As a future home buyer you have clicked around a mortgage calculator or two. But have you ever stopped to consider what the numbers really mean?
Sure, you just want to get an idea of what you can afford but knowing how fees and rates affect your final monthly payment is important. Being mortgage smart can save you time and money when it comes time to settle on a loan.
Your monthly mortgage payment consists of 4 parts; principal, interest, taxes and insurance (PITI):
Principal (AKA loan amount) – The amount of the payment that goes towards paying down the loan amount. Since, for most loans, part of your mortgage payment gets applied towards principal, over time, your outstanding principal balance will go down.
Interest – The interest rate lenders charge is the cost of the borrowed money. The interest and principal payments equal your monthly mortgage payment.
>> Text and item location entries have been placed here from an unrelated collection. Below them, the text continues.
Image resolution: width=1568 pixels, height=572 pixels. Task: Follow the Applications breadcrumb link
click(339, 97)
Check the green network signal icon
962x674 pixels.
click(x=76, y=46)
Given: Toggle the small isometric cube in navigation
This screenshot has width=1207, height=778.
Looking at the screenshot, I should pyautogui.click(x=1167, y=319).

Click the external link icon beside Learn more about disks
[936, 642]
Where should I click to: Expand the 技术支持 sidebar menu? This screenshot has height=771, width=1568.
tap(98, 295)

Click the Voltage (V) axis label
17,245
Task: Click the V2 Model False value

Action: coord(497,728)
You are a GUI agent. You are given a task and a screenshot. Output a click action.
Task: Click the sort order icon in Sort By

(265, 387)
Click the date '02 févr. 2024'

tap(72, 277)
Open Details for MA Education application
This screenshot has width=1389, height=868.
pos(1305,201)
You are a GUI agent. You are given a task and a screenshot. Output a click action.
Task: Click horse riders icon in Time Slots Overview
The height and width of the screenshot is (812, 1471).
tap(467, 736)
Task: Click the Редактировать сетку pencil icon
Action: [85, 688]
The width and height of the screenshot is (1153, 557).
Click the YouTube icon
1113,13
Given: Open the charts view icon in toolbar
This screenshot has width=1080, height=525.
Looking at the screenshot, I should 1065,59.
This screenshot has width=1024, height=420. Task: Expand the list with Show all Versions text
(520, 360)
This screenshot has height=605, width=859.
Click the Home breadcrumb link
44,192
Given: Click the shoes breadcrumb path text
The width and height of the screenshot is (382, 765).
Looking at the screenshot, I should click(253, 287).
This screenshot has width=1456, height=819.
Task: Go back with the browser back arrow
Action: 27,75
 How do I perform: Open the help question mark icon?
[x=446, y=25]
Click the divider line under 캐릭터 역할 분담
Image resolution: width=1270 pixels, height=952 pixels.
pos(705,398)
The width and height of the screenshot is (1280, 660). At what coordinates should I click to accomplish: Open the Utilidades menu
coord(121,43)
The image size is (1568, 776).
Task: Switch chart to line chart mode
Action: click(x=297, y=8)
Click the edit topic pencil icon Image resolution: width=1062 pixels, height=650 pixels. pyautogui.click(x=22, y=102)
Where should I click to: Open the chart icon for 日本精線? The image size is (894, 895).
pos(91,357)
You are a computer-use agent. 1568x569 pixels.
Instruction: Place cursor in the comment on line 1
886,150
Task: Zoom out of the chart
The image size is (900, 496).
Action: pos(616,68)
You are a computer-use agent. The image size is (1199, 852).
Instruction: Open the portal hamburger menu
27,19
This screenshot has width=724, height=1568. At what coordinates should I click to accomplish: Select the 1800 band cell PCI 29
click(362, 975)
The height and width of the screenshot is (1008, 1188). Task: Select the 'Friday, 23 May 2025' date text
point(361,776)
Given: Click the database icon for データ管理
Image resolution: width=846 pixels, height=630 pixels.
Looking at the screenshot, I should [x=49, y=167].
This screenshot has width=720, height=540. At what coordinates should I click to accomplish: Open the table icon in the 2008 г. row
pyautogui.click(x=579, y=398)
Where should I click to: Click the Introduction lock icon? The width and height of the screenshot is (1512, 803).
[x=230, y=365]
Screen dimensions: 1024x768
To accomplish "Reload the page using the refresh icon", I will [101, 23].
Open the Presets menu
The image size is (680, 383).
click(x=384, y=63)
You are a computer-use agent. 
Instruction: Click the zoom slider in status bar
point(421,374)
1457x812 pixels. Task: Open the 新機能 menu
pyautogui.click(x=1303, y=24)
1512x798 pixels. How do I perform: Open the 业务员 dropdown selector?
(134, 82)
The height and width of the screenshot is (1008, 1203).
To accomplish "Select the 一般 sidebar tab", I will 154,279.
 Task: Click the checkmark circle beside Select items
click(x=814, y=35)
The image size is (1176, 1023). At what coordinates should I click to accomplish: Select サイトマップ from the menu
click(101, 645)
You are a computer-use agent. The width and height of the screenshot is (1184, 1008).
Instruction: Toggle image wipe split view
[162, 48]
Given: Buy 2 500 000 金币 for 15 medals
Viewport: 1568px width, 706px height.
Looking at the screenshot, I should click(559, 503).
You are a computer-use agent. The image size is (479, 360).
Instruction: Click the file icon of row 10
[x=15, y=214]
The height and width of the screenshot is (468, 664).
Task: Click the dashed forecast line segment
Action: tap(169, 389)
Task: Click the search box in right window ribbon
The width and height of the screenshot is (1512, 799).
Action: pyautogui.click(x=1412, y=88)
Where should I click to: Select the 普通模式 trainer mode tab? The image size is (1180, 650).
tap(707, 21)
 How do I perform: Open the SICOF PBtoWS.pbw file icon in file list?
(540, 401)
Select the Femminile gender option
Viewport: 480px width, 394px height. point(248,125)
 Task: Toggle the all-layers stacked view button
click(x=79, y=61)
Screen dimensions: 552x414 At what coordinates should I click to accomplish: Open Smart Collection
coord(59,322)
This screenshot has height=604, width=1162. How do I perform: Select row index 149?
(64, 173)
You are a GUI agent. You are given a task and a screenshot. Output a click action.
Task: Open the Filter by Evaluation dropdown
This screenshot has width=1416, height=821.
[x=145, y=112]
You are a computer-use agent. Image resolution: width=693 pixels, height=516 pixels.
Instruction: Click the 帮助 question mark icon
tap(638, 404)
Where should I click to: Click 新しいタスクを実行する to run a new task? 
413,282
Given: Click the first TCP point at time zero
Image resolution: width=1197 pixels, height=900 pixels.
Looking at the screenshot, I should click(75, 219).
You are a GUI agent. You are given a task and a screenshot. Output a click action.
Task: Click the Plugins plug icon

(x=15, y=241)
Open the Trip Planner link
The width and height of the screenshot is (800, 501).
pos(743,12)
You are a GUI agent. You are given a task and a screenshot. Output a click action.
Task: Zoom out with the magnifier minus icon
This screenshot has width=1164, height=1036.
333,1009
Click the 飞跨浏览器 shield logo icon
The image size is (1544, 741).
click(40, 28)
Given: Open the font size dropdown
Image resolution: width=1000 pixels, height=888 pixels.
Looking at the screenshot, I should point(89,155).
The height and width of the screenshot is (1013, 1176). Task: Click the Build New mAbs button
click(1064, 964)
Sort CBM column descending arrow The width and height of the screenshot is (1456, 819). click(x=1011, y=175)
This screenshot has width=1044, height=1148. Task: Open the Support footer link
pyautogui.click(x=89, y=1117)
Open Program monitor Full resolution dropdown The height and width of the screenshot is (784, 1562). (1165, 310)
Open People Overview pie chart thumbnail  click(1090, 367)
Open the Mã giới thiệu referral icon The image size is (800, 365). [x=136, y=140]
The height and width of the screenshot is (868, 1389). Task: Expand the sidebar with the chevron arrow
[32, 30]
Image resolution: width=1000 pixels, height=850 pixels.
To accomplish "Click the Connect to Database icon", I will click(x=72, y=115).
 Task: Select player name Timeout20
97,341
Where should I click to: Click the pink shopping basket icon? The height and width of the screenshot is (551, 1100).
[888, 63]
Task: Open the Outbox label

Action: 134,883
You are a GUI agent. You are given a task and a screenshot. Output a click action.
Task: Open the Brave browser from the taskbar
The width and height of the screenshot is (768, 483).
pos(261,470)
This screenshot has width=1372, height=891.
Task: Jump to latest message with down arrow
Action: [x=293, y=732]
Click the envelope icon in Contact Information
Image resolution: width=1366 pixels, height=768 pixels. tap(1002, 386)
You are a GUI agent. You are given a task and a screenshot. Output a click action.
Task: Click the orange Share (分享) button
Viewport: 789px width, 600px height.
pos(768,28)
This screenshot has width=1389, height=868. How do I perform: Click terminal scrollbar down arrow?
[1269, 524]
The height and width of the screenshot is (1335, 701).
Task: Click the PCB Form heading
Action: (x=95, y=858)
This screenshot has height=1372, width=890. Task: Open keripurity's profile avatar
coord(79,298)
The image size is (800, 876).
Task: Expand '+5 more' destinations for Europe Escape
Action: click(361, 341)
Taxes –Most lenders will collect this as part of your monthly payment and then pay your local government on your behalf. This is commonly referred to as tax escrow. The local government where the home is located will assess your home and determine its real estate taxes.
Insurance – Homeowner’s insurance (or Hazard insurance) covers you in the event of damage to your property. This is required at the time of settlement and can be escrowed as part of your monthly payment.
And if your down payment is less than 20% of the value of the house, the lender will usually require private mortgage insurance in addition.
Private Mortgage Insurance (PMI) –Private mortgage insurance may be required to protect your lender in the event you fail to repay your mortgage. According to Federalreserve.gov, by federal law your PMI payments will automatically stop when you acquire 22% equity in your home as long as your mortgage payments are current.